Passage to read:
◆ ◆ ◆ ◆ ◆ ◆ ◆

George W. Bush's 1985 walk on the beach with the Rev. Billy Graham has achieved legendary status in evangelical circles. By Bush's own account, Graham asked, "Are you right with God?" and the future president replied, "No, but I want to be."
A life-changing conversation ensued. But there's much more to the story.
Before 1985, Bush was a well-born, likable but purposeless mediocrity, according to Stephen Mansfield's new religious bio "The Faith of George W. Bush" (Tarcher-Penguin). James Robison, a Texas evangelist who later became a confidant, acknowledges to having been little impressed with Bush.
But things changed, as depicted in Mansfield's worshipful book and a summarized version in the October issue of Charisma, a magazine of the Charismatic-Pentecostal movement.
In astonishingly rapid sequence, Bush quit drinking, unloaded his failing oil exploration company, helped run his father's presidential campaign, organized the purchase of the Texas Rangers baseball team and operated the business, defeated Texas' incumbent governor and won the White House.

◆ ◆ ◆ ◆ ◆ ◆ ◆

Given information:
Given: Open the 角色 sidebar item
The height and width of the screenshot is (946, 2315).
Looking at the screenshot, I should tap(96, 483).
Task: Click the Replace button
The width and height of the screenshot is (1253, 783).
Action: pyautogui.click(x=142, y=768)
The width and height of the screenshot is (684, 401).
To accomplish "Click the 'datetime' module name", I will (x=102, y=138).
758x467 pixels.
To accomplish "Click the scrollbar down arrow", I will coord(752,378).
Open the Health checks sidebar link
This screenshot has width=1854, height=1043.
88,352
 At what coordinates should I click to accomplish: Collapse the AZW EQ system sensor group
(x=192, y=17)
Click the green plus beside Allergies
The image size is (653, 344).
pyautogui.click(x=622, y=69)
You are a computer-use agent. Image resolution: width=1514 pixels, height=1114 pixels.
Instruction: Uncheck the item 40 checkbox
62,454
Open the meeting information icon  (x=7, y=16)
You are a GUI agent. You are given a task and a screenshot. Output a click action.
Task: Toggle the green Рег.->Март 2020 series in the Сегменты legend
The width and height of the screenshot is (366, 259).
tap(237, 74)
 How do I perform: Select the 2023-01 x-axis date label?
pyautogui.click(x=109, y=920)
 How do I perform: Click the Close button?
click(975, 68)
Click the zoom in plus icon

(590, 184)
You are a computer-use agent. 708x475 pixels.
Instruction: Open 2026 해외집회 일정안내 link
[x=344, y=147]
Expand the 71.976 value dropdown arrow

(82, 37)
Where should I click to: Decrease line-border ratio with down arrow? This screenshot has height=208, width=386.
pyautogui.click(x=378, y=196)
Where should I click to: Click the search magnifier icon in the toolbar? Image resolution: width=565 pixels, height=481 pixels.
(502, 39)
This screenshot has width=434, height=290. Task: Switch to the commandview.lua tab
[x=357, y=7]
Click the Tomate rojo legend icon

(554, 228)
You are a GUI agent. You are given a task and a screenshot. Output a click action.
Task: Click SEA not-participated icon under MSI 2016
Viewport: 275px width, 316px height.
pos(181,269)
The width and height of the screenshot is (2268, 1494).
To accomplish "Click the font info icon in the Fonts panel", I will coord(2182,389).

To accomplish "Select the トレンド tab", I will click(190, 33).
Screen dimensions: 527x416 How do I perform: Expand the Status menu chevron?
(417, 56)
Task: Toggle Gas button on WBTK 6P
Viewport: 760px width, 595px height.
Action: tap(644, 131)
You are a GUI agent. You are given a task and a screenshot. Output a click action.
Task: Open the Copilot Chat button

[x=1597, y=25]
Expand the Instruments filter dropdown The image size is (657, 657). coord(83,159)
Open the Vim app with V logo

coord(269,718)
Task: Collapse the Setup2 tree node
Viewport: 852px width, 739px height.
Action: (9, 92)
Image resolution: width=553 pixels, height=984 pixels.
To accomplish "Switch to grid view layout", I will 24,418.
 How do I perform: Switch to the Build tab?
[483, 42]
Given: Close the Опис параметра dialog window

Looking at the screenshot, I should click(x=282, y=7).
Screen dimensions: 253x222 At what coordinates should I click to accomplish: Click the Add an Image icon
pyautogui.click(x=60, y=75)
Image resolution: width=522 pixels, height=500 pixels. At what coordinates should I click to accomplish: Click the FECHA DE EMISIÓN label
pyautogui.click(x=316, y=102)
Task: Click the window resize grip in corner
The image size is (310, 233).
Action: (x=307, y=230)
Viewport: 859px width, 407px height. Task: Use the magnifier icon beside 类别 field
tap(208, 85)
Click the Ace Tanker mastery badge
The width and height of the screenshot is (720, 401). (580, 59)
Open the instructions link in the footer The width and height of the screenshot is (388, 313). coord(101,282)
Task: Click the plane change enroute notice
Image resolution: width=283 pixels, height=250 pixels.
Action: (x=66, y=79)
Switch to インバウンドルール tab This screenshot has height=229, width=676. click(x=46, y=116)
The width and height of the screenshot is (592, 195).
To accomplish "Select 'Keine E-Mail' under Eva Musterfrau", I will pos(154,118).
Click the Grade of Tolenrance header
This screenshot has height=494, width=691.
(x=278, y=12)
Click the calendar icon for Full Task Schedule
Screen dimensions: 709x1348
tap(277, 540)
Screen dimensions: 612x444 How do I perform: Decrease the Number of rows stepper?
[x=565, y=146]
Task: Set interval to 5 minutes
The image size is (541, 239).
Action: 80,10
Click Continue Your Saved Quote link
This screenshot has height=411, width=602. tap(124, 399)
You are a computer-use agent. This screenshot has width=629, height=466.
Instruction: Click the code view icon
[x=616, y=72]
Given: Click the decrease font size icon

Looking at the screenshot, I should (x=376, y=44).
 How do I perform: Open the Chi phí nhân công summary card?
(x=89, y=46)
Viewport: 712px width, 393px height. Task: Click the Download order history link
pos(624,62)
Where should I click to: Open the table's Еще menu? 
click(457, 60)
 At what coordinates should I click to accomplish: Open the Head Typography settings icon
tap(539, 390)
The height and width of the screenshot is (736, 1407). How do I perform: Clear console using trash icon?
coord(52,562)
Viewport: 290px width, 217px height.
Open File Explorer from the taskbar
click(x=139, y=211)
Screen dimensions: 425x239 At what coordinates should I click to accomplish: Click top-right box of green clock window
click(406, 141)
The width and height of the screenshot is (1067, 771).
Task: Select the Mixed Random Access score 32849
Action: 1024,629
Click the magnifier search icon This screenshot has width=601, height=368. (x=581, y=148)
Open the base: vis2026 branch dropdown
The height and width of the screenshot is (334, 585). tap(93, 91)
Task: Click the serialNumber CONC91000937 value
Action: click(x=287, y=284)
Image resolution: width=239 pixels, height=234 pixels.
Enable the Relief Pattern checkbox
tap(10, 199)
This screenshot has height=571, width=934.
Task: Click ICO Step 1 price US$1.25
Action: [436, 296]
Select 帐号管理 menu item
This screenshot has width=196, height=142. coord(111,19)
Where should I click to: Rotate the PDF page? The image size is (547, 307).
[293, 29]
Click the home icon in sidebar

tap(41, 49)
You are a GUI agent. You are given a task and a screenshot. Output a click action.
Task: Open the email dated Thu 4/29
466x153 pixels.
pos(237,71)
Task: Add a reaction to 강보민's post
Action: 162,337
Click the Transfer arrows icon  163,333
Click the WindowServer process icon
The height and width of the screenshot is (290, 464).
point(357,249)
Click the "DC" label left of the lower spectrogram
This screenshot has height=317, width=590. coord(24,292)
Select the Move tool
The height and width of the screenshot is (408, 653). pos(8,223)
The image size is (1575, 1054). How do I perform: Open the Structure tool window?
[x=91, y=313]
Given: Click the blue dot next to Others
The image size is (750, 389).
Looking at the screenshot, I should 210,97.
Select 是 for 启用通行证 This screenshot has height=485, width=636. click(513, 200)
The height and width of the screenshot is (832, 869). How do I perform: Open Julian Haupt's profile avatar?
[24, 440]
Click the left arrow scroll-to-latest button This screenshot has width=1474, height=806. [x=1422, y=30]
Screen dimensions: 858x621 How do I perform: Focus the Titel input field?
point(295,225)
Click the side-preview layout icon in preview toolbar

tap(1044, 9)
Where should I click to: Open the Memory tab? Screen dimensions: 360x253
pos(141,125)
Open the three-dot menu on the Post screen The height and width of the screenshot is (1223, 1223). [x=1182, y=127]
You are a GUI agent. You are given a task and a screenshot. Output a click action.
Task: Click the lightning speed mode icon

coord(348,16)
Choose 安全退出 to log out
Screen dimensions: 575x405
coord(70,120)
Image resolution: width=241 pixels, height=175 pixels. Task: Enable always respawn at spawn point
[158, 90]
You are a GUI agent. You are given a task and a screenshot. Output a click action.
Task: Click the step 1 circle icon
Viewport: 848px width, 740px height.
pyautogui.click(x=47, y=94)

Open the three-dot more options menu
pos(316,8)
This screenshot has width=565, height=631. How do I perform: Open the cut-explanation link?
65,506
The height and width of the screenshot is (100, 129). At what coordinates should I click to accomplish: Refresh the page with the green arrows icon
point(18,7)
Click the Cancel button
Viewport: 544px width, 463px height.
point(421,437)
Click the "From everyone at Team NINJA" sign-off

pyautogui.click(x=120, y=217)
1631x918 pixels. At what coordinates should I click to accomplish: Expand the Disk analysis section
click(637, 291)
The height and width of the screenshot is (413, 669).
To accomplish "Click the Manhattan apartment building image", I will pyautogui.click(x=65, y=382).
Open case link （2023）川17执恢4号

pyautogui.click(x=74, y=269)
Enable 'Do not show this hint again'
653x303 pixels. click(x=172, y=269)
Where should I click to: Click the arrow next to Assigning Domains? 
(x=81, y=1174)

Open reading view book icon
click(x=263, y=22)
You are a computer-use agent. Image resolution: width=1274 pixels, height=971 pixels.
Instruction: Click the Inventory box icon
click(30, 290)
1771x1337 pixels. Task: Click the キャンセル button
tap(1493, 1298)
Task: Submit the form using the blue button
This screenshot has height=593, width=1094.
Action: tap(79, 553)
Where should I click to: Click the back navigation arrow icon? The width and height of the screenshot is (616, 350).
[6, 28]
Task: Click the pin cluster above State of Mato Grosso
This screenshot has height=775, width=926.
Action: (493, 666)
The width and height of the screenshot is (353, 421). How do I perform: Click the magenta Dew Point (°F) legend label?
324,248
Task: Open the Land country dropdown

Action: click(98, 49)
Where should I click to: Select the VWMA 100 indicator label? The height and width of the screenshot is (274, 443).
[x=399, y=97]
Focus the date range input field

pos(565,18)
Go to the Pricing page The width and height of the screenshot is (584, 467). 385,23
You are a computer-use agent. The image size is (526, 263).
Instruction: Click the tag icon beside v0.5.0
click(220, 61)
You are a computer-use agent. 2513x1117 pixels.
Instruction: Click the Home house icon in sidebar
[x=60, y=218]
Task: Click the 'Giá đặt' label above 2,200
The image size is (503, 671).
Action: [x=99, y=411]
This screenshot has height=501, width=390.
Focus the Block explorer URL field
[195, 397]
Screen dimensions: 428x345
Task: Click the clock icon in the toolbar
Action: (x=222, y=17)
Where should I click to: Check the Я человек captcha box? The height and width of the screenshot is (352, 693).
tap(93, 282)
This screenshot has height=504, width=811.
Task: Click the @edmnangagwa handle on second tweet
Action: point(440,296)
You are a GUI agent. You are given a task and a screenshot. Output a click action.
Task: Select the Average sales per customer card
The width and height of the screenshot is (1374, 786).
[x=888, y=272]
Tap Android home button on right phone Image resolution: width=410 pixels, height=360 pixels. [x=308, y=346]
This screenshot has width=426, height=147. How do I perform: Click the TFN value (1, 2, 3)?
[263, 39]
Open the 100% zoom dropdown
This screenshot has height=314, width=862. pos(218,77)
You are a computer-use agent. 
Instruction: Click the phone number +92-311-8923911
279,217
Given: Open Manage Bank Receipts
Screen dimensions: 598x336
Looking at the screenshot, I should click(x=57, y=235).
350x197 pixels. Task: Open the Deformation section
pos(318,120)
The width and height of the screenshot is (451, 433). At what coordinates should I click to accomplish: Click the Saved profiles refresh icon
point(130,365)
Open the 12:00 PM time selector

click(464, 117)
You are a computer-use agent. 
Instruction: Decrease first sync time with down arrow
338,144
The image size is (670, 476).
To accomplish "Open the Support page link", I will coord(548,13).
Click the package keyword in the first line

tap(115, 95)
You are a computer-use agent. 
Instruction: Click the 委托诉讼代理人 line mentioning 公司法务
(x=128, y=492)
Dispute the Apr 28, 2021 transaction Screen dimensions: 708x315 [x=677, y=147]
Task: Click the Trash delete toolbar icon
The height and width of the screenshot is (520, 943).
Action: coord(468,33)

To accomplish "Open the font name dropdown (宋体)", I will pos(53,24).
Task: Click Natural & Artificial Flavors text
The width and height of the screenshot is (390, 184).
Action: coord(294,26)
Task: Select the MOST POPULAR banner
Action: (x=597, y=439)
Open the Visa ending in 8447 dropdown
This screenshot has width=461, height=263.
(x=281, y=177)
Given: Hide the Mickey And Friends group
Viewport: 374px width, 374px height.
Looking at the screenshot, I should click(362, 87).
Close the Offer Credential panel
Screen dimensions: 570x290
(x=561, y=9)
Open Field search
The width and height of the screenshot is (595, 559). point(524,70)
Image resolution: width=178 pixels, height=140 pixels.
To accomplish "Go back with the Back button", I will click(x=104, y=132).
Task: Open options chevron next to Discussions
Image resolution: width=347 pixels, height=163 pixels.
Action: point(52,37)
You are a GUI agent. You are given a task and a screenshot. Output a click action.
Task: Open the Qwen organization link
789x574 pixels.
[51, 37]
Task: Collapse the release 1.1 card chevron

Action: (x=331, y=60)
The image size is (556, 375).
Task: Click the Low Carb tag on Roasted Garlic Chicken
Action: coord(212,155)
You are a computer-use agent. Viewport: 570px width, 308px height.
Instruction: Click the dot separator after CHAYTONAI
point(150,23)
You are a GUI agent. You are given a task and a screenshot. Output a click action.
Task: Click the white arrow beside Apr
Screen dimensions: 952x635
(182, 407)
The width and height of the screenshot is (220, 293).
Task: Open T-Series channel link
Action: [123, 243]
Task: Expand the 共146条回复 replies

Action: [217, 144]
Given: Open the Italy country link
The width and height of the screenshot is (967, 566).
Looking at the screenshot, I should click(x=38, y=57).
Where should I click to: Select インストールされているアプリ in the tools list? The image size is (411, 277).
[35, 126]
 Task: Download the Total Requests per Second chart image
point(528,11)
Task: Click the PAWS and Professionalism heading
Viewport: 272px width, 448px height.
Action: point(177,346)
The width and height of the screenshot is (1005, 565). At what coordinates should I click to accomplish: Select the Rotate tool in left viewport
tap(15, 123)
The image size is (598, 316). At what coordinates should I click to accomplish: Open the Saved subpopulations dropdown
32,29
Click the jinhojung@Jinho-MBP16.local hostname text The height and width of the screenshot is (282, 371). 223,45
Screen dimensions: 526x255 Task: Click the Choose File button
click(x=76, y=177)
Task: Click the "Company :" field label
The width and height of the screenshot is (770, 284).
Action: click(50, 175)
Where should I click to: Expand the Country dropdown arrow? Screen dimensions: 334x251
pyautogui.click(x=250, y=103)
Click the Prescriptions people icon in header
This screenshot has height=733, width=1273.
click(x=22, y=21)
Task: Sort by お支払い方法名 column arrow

◆ ◆ ◆ ◆ ◆ ◆ ◆

What you need to do:
1. In the passage about George W. Bush's faith, which magazine printed a summarized version of Mansfield's book?
2. Reproduce the passage about George W. Bush's faith word for word, from "In astonishingly rapid" up to and including "the White House.".

Task-by-task outputs:
1. Charisma, in its October issue.

2.
In astonishingly rapid sequence, Bush quit drinking, unloaded his failing oil exploration company, helped run his father's presidential campaign, organized the purchase of the Texas Rangers baseball team and operated the business, defeated Texas' incumbent governor and won the White House.